Last month, I did a blog entry looking at whether hedge funds create criminals. It's a question worth considering. Hedge fund traders are instructed to focus on one thing only, maximizing returns. And in any case, many of them would consider insider trading to be a victimless crime.

Now we have further evidence of that with The Wall Street Journal reporting how a former Citigroup hedge fund manager, Samir Barai, has been pinged as a co-conspirator in an insider trading case and that his company, Barai Capital Management, was raided by the FBI.

The interesting part about this case is how it identifies a network of corruption right through Wall Street where insiders at various companies were primed to give tips. "The investigation is examining whether hedge funds and other investors traded on inside information received from corporate employees freelancing as consultants for "expert-network" firms.‪"

Basically, these expert-network firms link investors with industry experts, including employees of public companies. They do it for a fee of course. Investors, primarily hedge funds, tap these experts to try to get extra information. Now these firms claim to have strict rules regarding the disclosure of nonpublic information between consultants in their networks and clients.
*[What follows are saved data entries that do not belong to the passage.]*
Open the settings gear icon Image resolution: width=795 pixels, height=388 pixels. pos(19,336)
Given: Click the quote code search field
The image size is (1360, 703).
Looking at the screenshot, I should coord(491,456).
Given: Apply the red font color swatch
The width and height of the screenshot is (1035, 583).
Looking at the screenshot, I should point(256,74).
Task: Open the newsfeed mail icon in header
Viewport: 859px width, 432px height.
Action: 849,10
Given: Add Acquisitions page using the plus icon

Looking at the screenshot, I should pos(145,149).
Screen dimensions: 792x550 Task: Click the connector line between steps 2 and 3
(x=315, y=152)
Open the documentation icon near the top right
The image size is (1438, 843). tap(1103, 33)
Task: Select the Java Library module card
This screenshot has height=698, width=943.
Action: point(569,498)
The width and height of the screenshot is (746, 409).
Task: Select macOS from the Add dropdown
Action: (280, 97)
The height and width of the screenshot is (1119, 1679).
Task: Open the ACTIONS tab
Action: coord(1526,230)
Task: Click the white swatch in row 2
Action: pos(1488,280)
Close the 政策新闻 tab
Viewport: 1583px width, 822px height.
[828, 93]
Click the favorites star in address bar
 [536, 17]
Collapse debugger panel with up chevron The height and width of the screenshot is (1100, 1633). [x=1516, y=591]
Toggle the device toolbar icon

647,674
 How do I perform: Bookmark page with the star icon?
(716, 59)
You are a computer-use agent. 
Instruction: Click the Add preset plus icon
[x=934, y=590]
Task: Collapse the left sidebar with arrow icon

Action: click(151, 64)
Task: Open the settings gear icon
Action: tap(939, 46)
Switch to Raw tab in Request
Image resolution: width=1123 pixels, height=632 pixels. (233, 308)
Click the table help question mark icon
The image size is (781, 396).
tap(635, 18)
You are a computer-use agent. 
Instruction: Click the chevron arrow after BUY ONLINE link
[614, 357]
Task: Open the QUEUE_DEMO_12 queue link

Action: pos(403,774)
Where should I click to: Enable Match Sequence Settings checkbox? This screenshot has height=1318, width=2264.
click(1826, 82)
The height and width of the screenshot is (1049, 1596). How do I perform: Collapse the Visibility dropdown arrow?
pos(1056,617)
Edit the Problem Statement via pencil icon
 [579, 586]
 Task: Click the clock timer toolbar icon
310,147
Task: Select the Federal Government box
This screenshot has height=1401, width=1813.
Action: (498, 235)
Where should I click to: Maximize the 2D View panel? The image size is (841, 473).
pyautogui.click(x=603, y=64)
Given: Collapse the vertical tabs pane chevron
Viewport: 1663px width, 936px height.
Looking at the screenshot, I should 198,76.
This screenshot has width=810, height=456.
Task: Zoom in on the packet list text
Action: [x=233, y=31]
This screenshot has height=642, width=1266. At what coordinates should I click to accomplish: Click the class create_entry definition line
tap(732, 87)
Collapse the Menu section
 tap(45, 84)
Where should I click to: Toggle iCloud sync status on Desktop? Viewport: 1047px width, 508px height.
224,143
But it's clear that federal prosecutors are now investigating whether that's right and whether confidential material is being passed along in meetings and calls between the network consultants and the hedge funds and other investors who are paying big money to speak with them.

It sheds some light on Wall Street's web of corruption engulfing hedge funds, expert-network firms that were only created to give inside information, Wall Street employees and their companies.